Le conflit latent entre Apple et OpenAI a basculé sur le terrain judiciaire. Le géant de Cupertino a déposé une plainte formelle devant le tribunal fédéral du district nord de Californie, accusant plusieurs de ses anciens salariés d’avoir dérobé des informations confidentielles pour les transmettre à OpenAI. Dans ce document, Apple ne se limite pas à dénoncer une violation de ses secrets industriels, mais pointe également le rôle présumé d’un ancien vice-président du design produit, aujourd’hui impliqué dans le projet hardware d’OpenAI aux côtés de l’ancien directeur du design d’Apple, Jony Ive.
Des accusations de pillage systématique
Selon la plainte d’Apple, OpenAI aurait activement encouragé d’anciens cadres et ingénieurs de la société à la pomme à lui livrer des documents et des plans portant sur des technologies propriétaires. Les documents dérobés concerneraient des procédés de fabrication et des architectures de composants électroniques, destinés à accélérer le développement du propre matériel d’OpenAI. Apple affirme que ces transferts d’informations se sont déroulés sur une période prolongée, en marge des discussions initiales autour d’un partenariat entre Siri et ChatGPT.
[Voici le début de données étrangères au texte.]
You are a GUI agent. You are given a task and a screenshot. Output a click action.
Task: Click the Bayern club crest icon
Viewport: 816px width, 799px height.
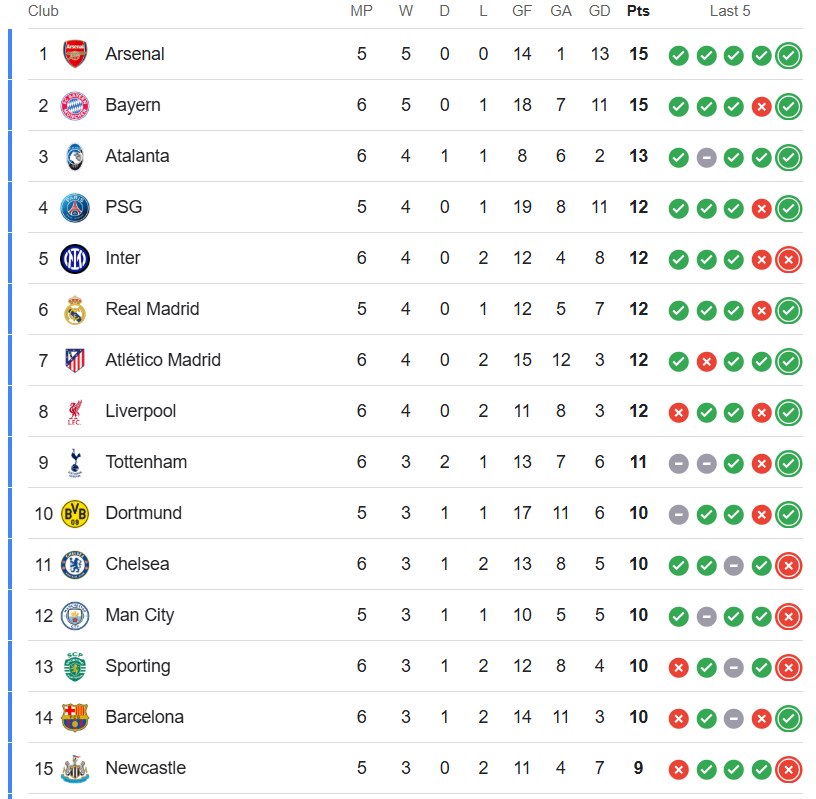pyautogui.click(x=75, y=105)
Le rôle trouble d’un ancien vice-président
Parmi les personnes visées par la plainte figure nommément un ancien vice-président du design produit d’Apple. Selon les documents judiciaires, ce cadre aurait rejoint le projet d’appareil physique d’OpenAI – mené en collaboration avec Jony Ive – et aurait emporté avec lui des données confidentielles sur les futurs designs et les chaînes d’approvisionnement d’Apple. La justice californienne est désormais saisie pour déterminer si ces transferts constituent un vol de secrets commerciaux avéré.
Un précédent judiciaire qui inquiète la Silicon Valley
Cette action en justice marque une escalade significative dans les tensions entre les deux entreprises technologiques, qui coopéraient jusqu’alors sur l’intégration de l’intelligence artificielle dans l’écosystème Apple. L’affaire pourrait avoir des répercussions sur la mobilité des talents dans la Silicon Valley, où les débauchages de cadres entre concurrents sont fréquents mais rarement poursuivis avec une telle vigueur. Apple demande au tribunal l’interdiction pour ses anciens employés d’utiliser les informations volées, ainsi que des dommages et intérêts non précisés à ce stade.
Réactions et suites judiciaires
OpenAI n’a pas encore communiqué officiellement sur le fond de ces accusations. La société dirigée par Sam Altman devra répondre devant le tribunal fédéral de San José. L’affaire est suivie de près par les analystes, car elle pose la question de la protection de la propriété intellectuelle dans un secteur où la course à l’innovation matérielle s’intensifie. Aucune date d’audience n’a encore été fixée.